A lot of value investors have been waiting patiently for Western Union (NYSE:WU) to be freed from its yoke as a subsidiary of First Data (NYSE:FDC). Their wish was granted last September, and although Western Union hasn't exactly come blazing out of the gates in its first official quarter, management's tone and strategy indicated that its eye is still on the ball.

Wild, wild Western
Results were hurt by regulatory speed bumps, including seizures of Western Union money transfers in Arizona. Although the company received a favorable ruling last month, some customers who remit money back to Mexico continue to shy away from the brand. For the quarter, revenues rose 10% (9% organic) and operating income improved by 7%. For the year, sales were up 12% and operating income improved by 3%.

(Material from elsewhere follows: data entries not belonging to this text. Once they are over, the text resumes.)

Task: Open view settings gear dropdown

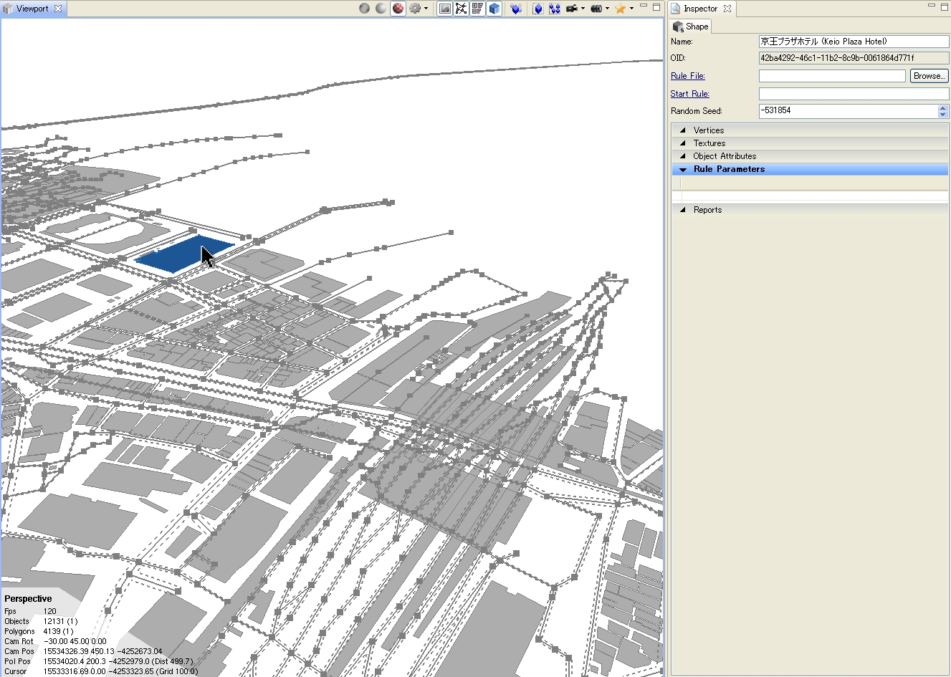Action: pyautogui.click(x=415, y=9)
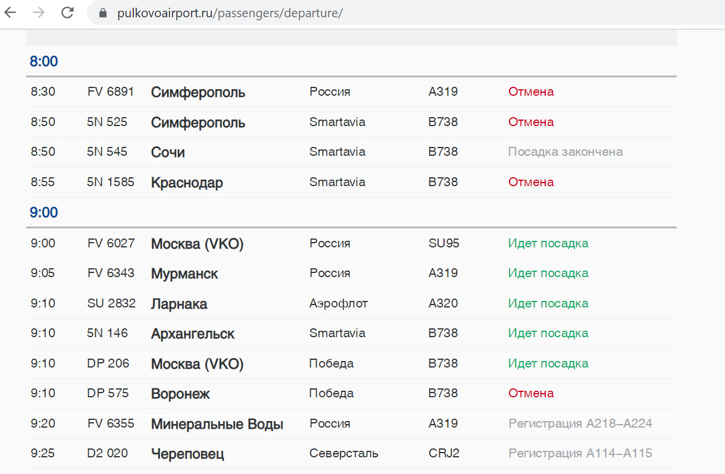Reload the Pulkovo departures page
Image resolution: width=725 pixels, height=474 pixels.
click(68, 12)
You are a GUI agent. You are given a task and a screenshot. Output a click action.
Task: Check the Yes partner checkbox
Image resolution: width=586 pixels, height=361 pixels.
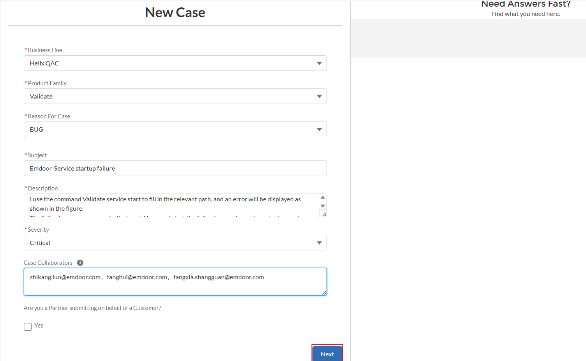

Looking at 2007, the company expects 10%-12% organic sales growth, 6%-9% operating income growth (excluding public company expenses), and $900 million in operating cash flow. Subtracting out $200-$250 of estimated 2007 capital expenditures, free cash flow guidance was between $650 million and $700 million.

Pockets of growth
If the stock market gets spooked by the somewhat tepid numbers, value investors might want to take a closer look. Skeptics think Wal-Mart's (NYSE:WMT) foray into the market with Moneygram (NYSE:MGI), and Internet payment services like eBay's (NASDAQ:EBAY) PayPal, pose competitive threats. Western Union dominates its industry (it does five times more transactions than Moneygram, its closest competitor), and the company isn't about to roll over and play dead. Management noted it still only has 17.4% of the $269 billion global cross-border remittance (sending money internationally) market, and it captured about 7.4 points of that in the past three years -- indicating that a lot of share is still up for grabs.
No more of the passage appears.